Wir halten es für richtig, daß es in den vergangenen Jahren in zwei vergleichbaren Bereichen Valorisierungen gegeben hat: bei den Pensionen und bei den Versorgungsgesetzen des Bundes. Bei den Pensionen ist ein Vergleich auch nicht zuletzt deswegen legitim, weil der Hilflosenzuschuß früher Bestandteil der Pension war und mit dieser ausbezahlt und auch valorisiert worden ist, und er mit der Einführung der Pflegevorsorge nunmehr (grobgesagt) die Stufen eins (mit Einschränkung) und zwei darstellt, ohne jedoch seither valorisiert worden zu sein.

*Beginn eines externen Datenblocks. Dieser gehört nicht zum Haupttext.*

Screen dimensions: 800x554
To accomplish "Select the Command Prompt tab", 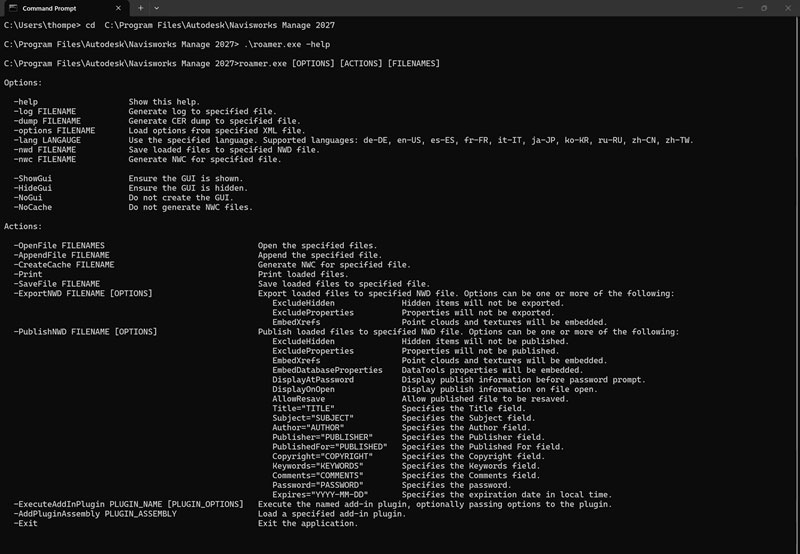I will point(50,8).
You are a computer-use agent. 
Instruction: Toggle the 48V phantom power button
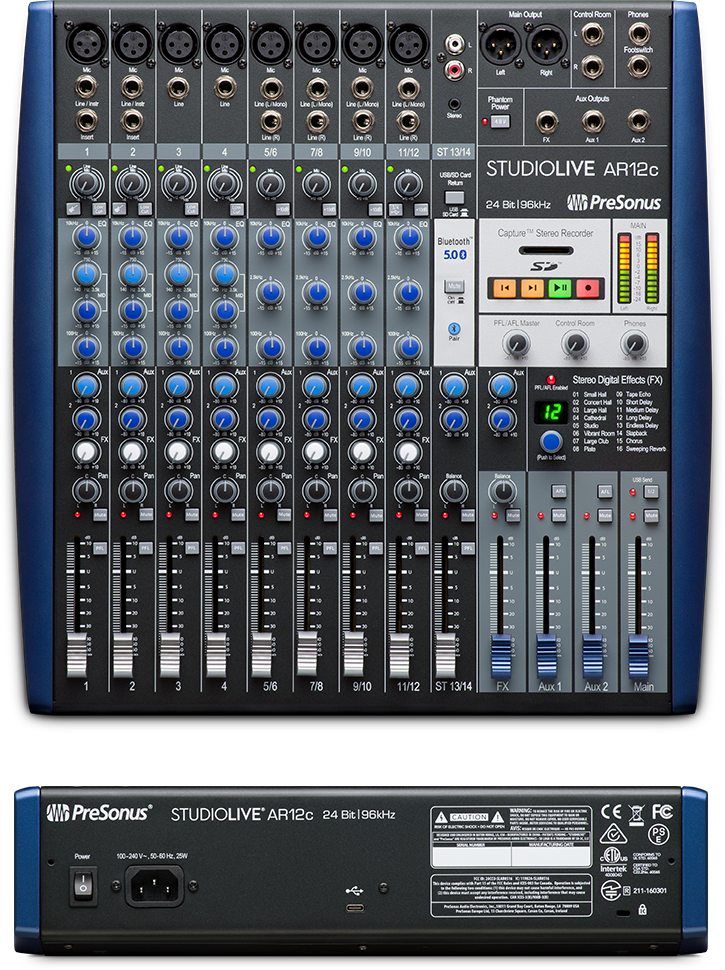pos(501,121)
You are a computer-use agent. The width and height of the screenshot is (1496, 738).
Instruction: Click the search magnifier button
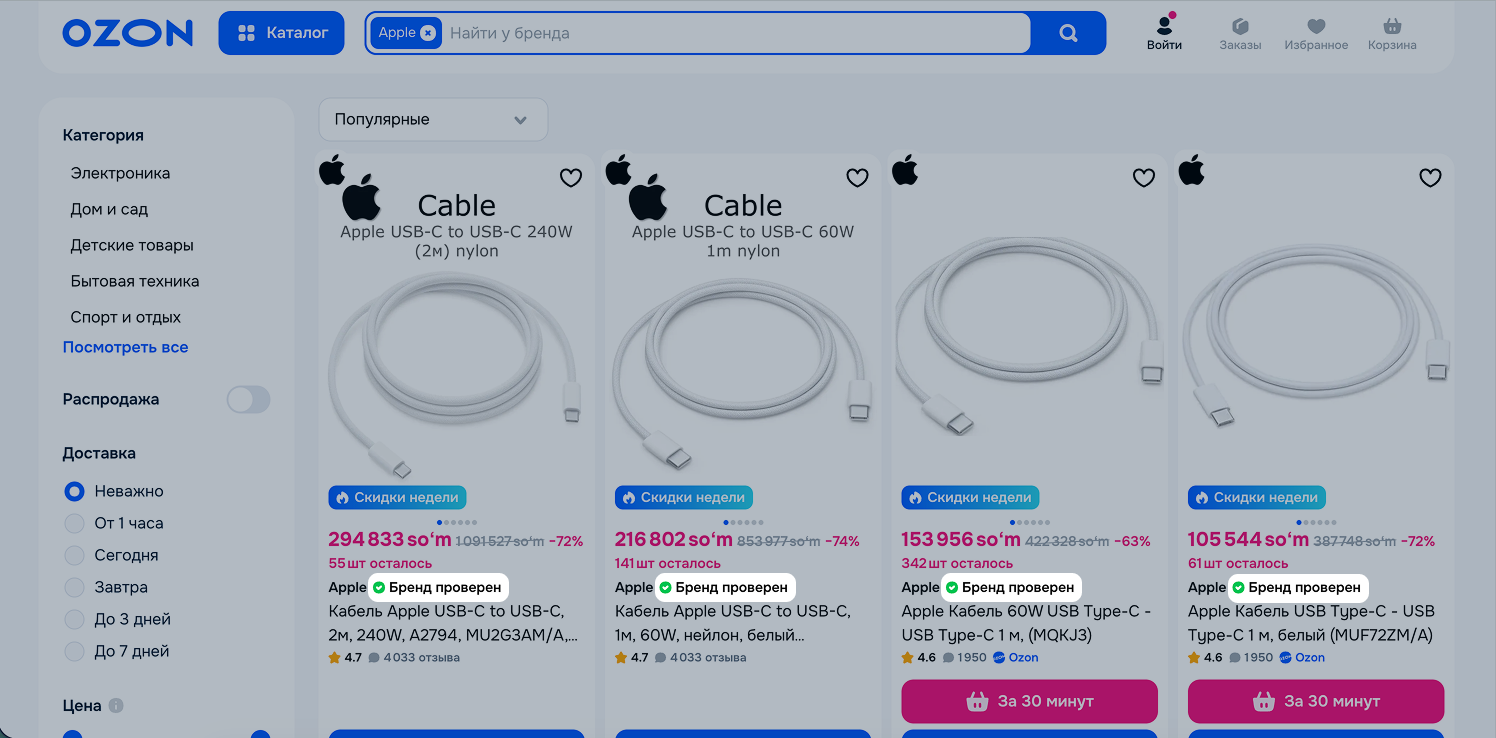(x=1068, y=33)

Auch bei den sogenannten Versorgungsgesetzen des Bundes (Kriegsopferversorgungs-, Opferfürsorge-, Heeresversorgungs-, Impfschaden- und Verbrechensopfergesetz) ist das dortige Pflegegeld Jahr für Jahr valorisiert worden und das ist auch in Ordnung.

Nicht in Ordnung finden wir aber, daß behinderte Menschen gegenüber BezieherInnen von Pensionen benachteiligt werden, und daß sogar innerhalb der behinderten Menschen eine Gruppe gegenüber einer anderen benachteiligt wird.

Diese Situation verdient es, daraufhin überprüft zu werden, wie sie sich mit dem Benachteiligungsverbot in Artikel 7 des Bundes-Verfassungsgesetzes in Einklang bringen läßt.